Even though the lower part of the body does receive some blood supply during Cardiopulmonary Bypass(CPB) surgery, it may not be enough. As a result of this lowered blood supply, there are complications associated with CPB and clamping of the aorta. These include complications with the stomach, intestines and kidneys. The hypotheses of this study are that increased lower body perfusion during aortic arch reconstruction will decrease intestinal ischemia and the incidence of necrotizing enterocolitis, improve renal function in the postoperative period, and shorten both intensive care unit and hospital length of stay. The purpose of this research study is to provide the lower part of the body and its organs with possibly more blood supply with a modified form of cardiopulmonary bypass and see if this additional blood supply helps to decrease complications of the kidney, stomach and intestines.

RECRUITING
The PASTDUe Nutrition Ecosystem Project (PASTDUe)
Description

This is a research study to determine if a particular method of providing nutrition improves the clinical outcomes of patients in the intensive care unit (ICU) who have undergone abdominal surgery and would require nutrition delivered via the bloodstream (called total parenteral nutrition or TPN). The nutrition method we are testing is a structured nutrition delivery plan that involves tube feeding, oral nutrition supplements, and the use of a device (called an indirect calorimeter or IC) to measure calorie needs. This study will also use two devices to measure fat and muscle mass to examine changes during hospitalization. Subjects will be followed throughout hospitalization where nutrition status and fat and muscle mass will be closely monitored. Study activities will begin within 72 hours of a patient's abdominal surgery. TPN (total parenteral nutrition, a method of feeding that bypasses the usual process of eating and digestion) will be started, a non-invasive method of assessing calorie needs (indirect calorimetry (IC)) will be started, a urine sample will be collected to help assist in protein needs, and fat/muscle mass will be measured using bioelectrical impedance analysis (BIA), and an ultrasound. This is a minimal risk study and all products/devices used are non-invasive and FDA-approved. Indirect calorimetry and urine sample collection will be conducted every 3 days during the stay in the Intensive Care Unit - ICU, then every 5 days until hospital discharge.
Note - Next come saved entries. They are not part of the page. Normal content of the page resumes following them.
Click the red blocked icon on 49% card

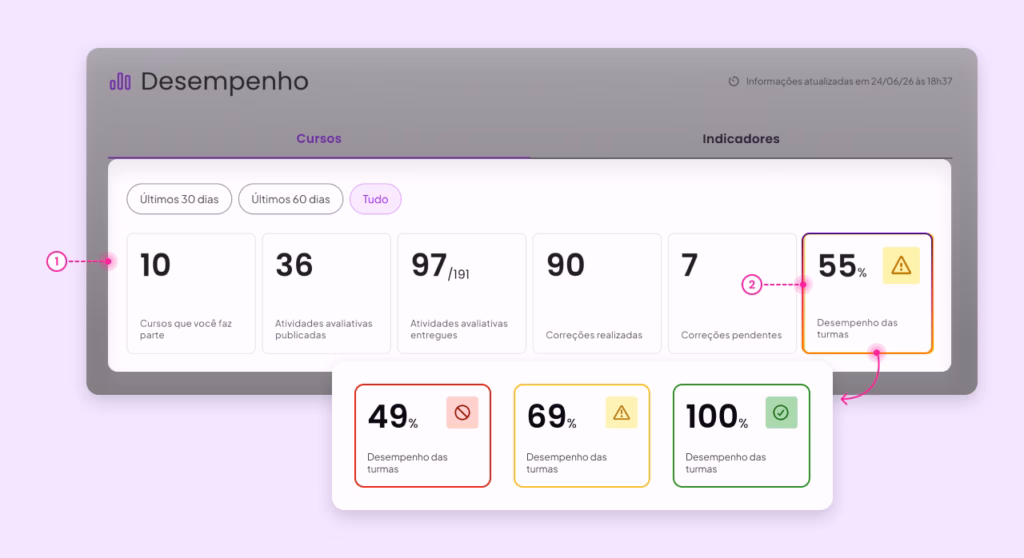point(462,413)
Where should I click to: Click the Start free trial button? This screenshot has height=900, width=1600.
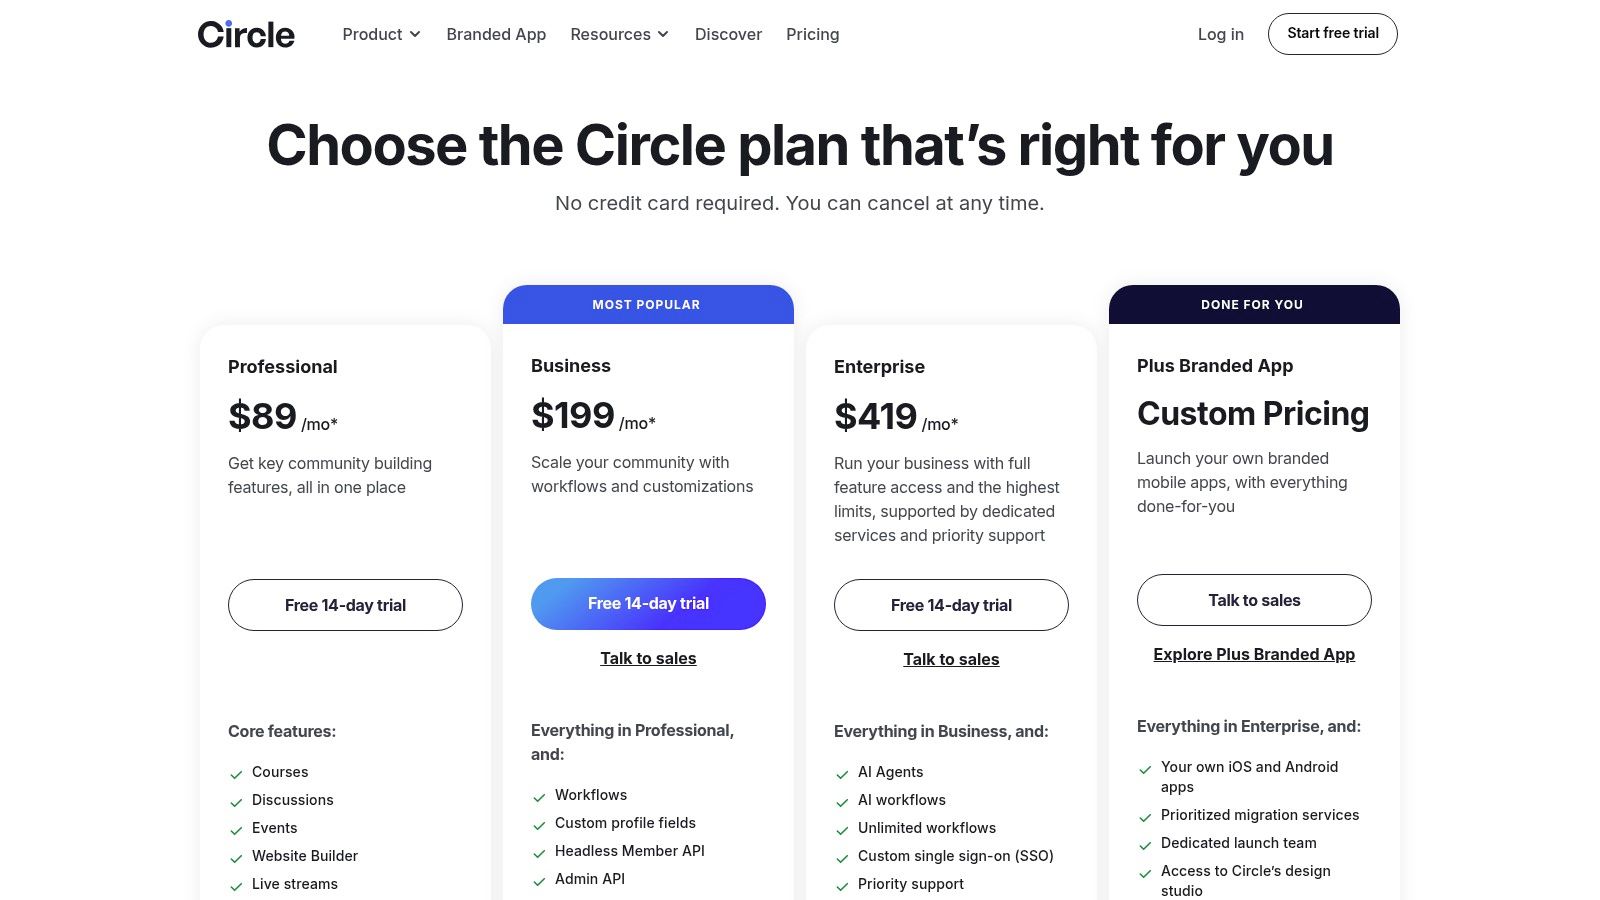(1332, 33)
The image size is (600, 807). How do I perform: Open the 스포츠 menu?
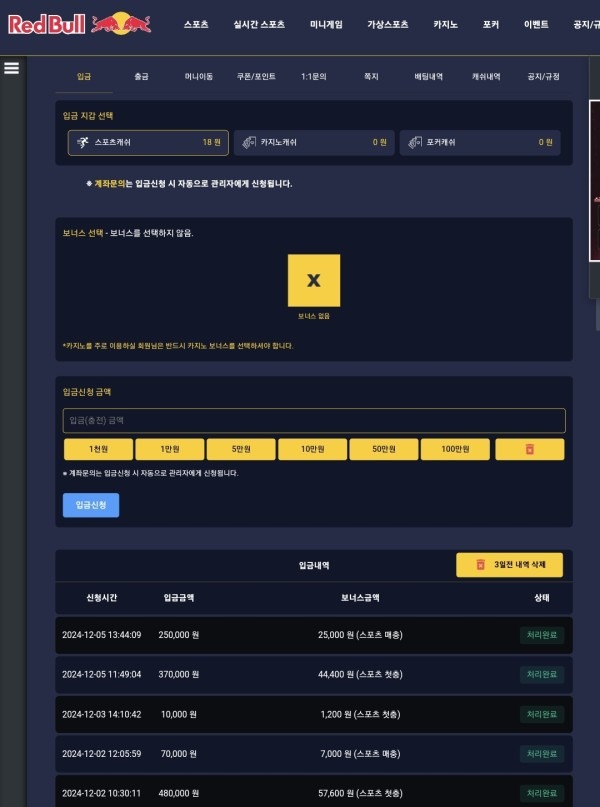point(196,24)
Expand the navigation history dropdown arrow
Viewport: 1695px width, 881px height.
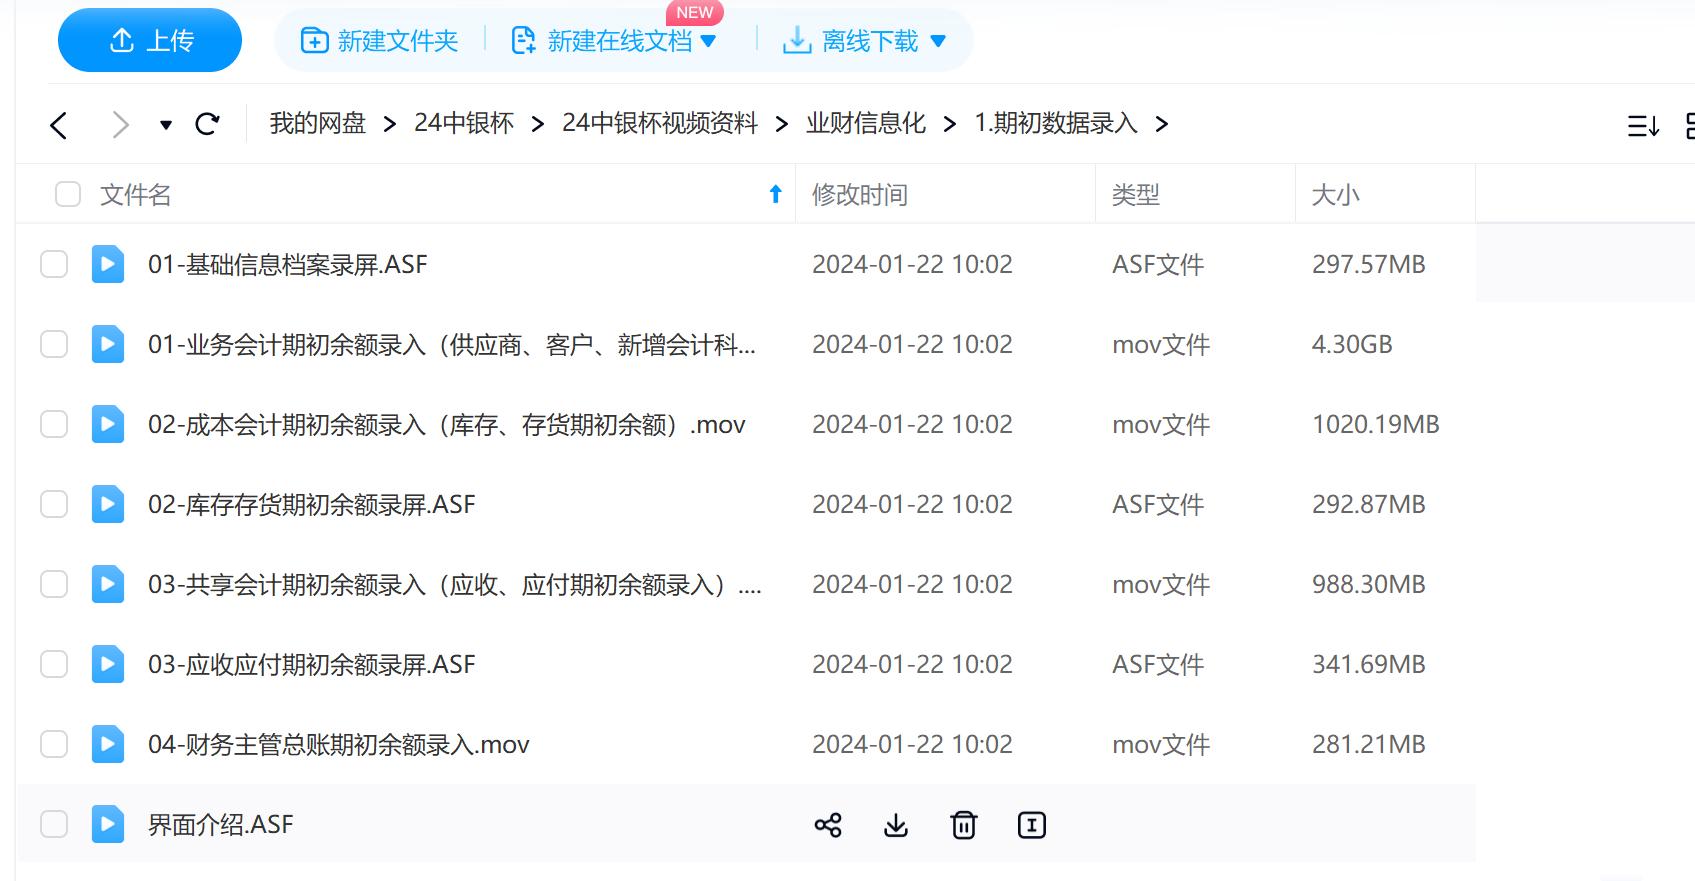[166, 125]
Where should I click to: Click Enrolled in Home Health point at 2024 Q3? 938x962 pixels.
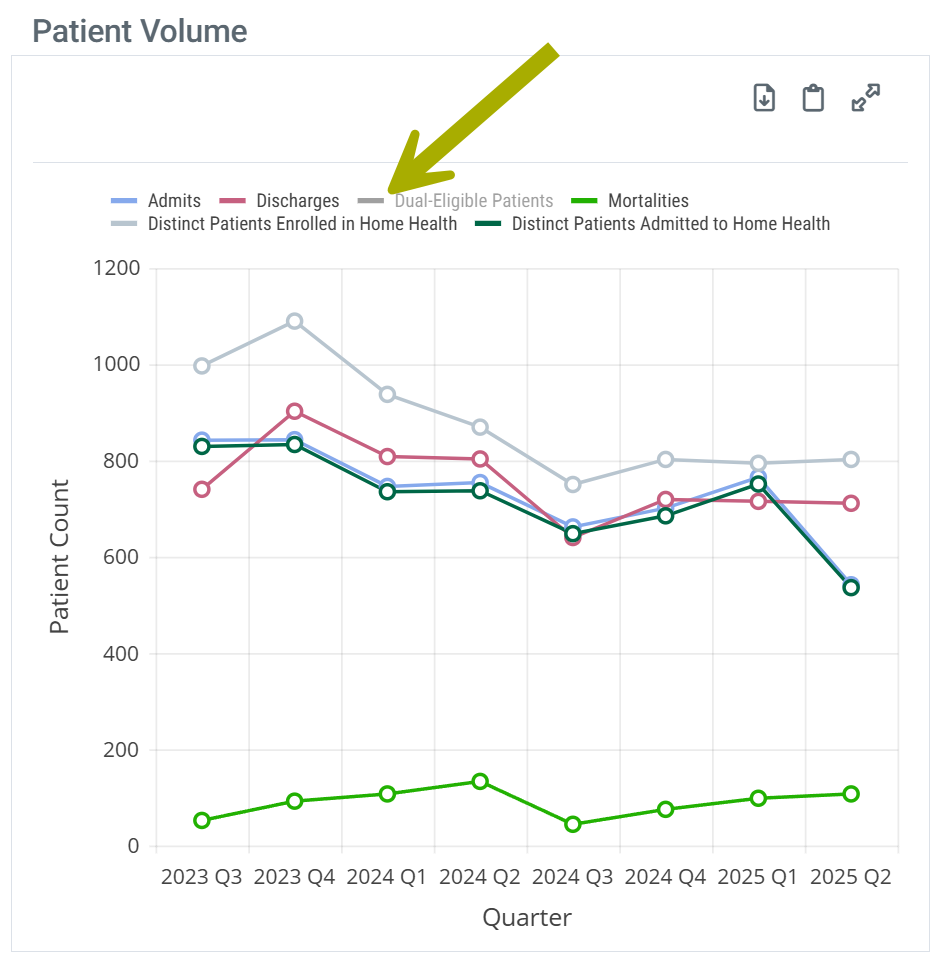[573, 484]
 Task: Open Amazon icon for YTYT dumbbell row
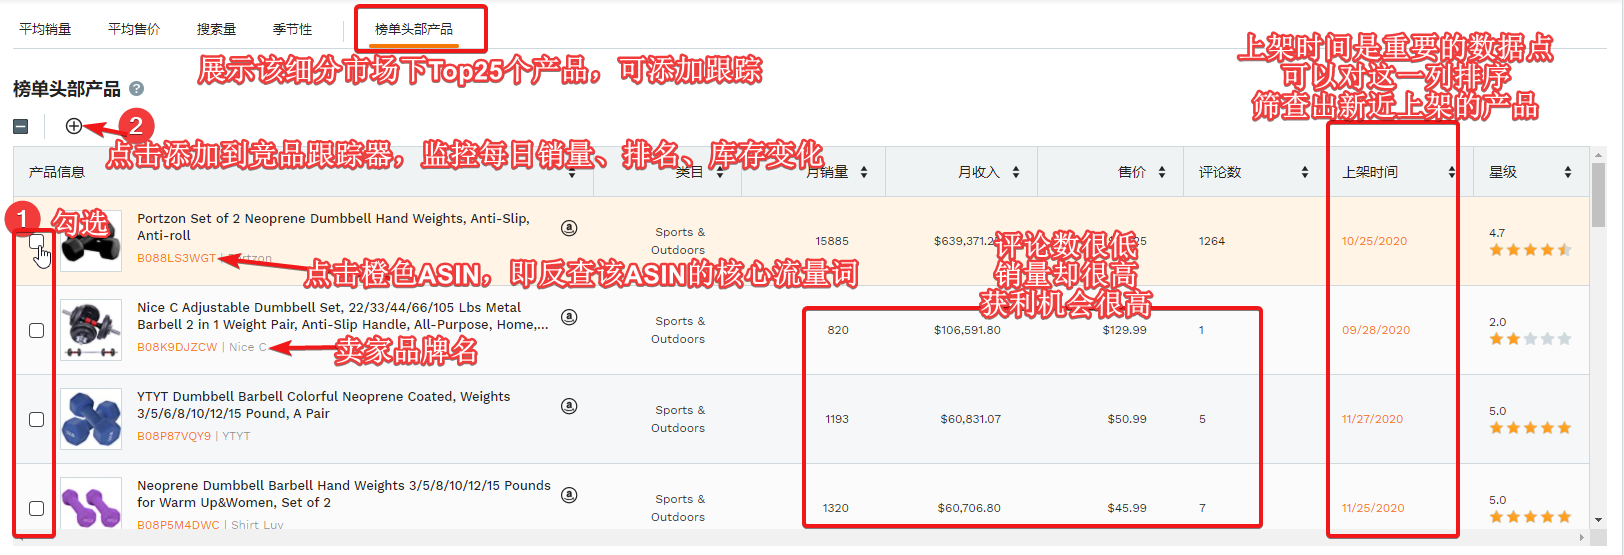569,406
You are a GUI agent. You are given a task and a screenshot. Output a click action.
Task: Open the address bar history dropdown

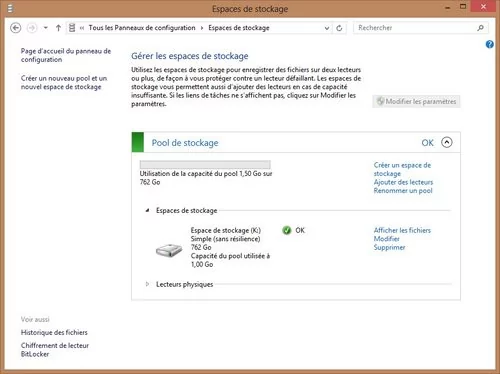(x=327, y=28)
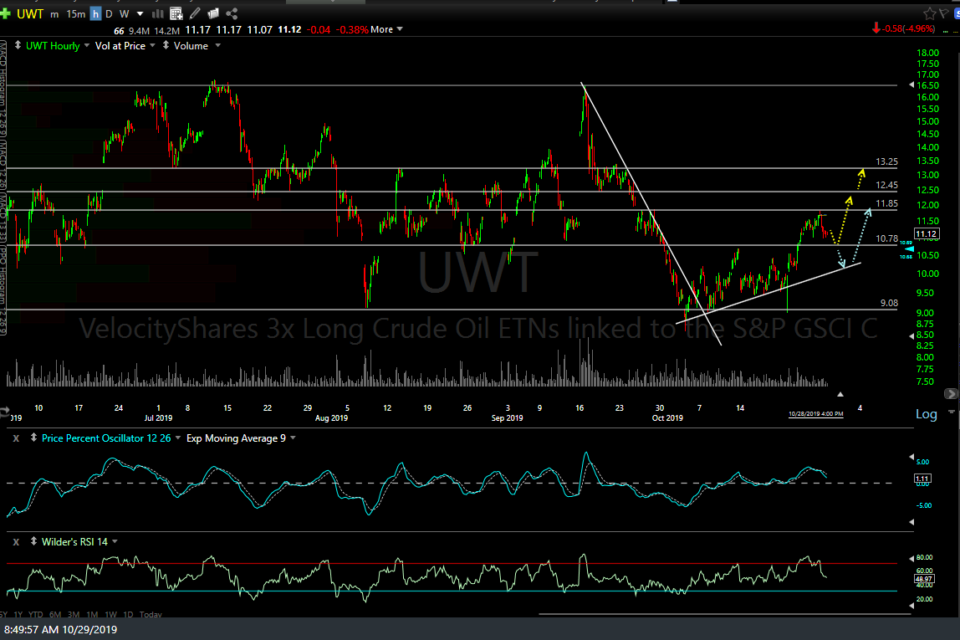This screenshot has width=960, height=640.
Task: Enable the Weekly timeframe
Action: (124, 13)
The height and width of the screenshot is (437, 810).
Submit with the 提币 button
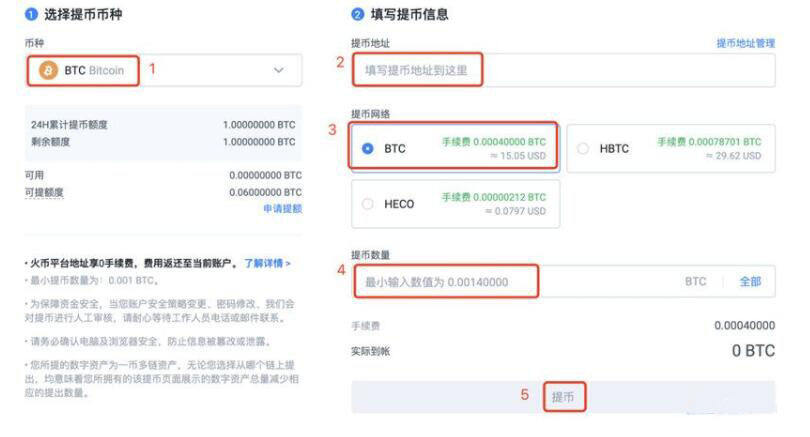point(563,396)

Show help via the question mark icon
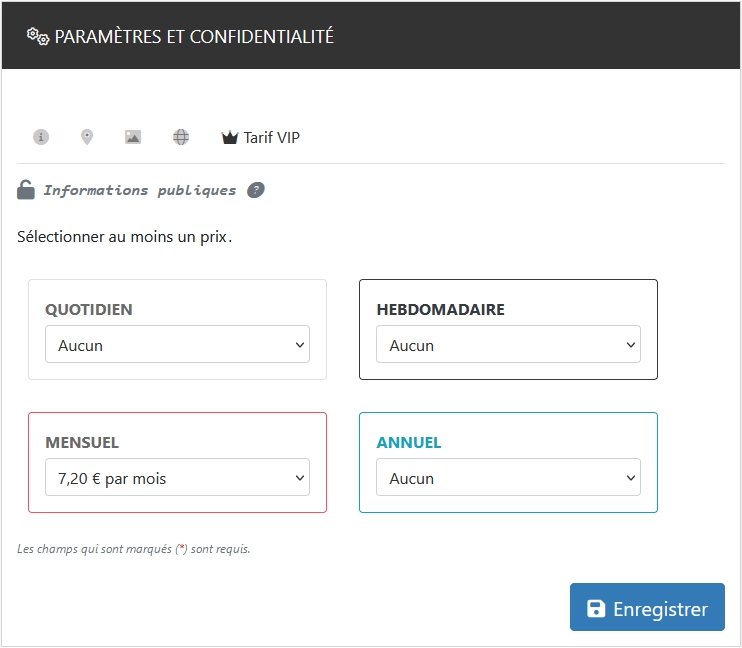pyautogui.click(x=256, y=190)
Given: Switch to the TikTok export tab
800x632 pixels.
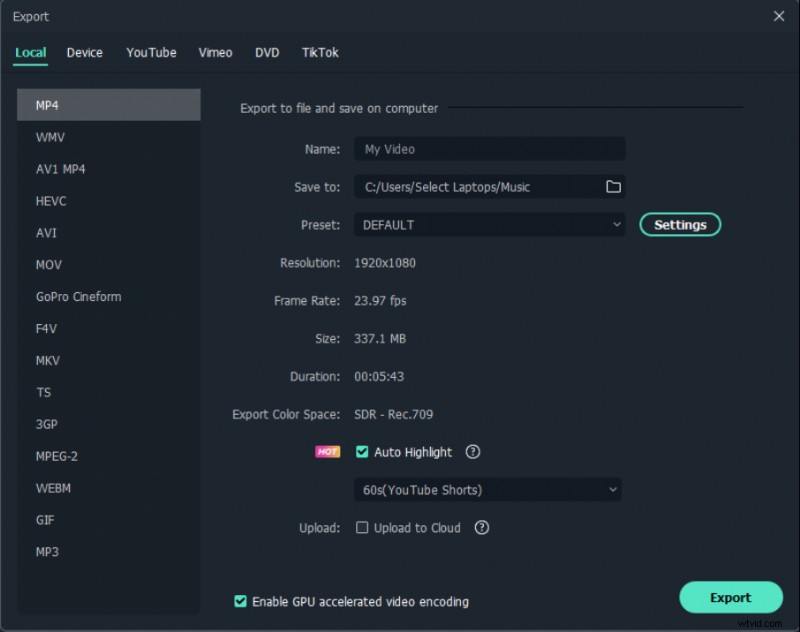Looking at the screenshot, I should 319,53.
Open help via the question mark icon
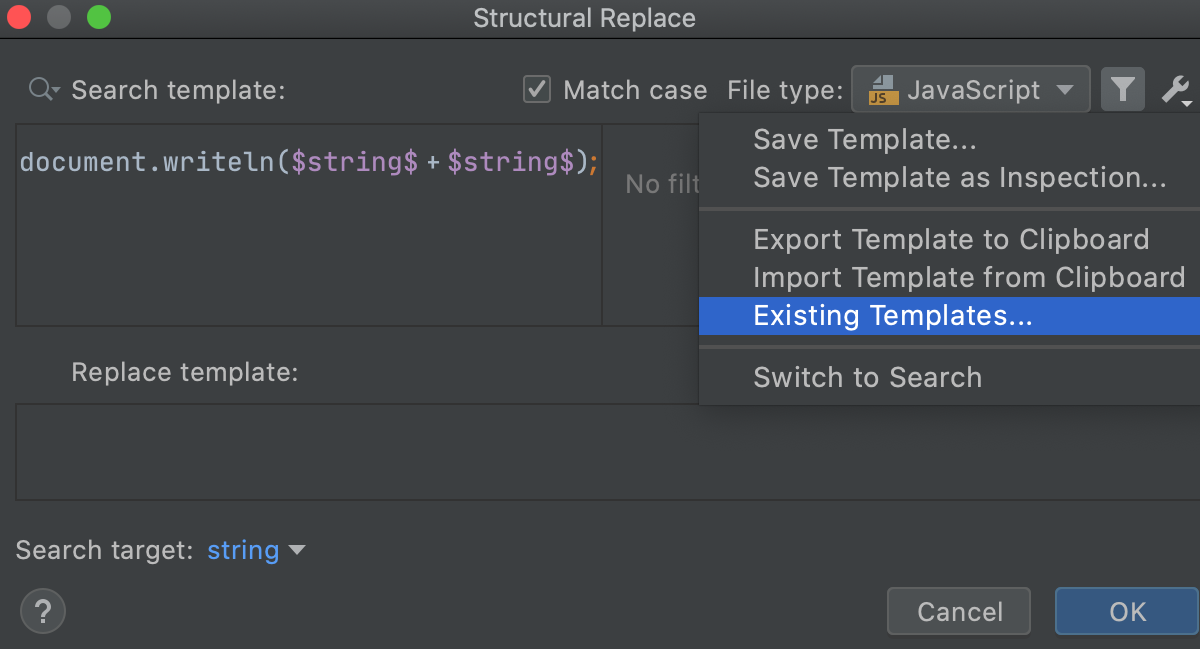The height and width of the screenshot is (649, 1200). (42, 611)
BIA and muscle ultrasound will be conducted every 7 days during ICU stay, then every 14 days until hospital discharge.

COMPLETED
Internal Hernias After Laparoscopic Gastric Bypass
Description

The main goal of this study is to describe the trends in the incidence rate of internal hernia presentation after different modifications of the mesenteric closure technique after primary laparoscopic Roux-en-Y gastric bypass (RYGB) surgery from 1997-2009.

UNKNOWN
A Study of the Relationship of Gut Microbial Composition and Stroke Outcome
Description

The purpose of this study is to investigate the relationship between gut microbiome (bacteria in the gut), inflammation and the injured brain. It has been established that bacteria in the gut play key roles in digestion, nutrition absorption and immune response of the entire body. Human intestinal bacteria composition in the gut has been associated with several stroke risk factors including obesity, insulin resistance, diabetes and hypertension. If we can establish a relationship between gastrointestinal microbial community composition and ischemic stroke outcomes could lead to dietary interventions in the future to improve recovery after a stroke.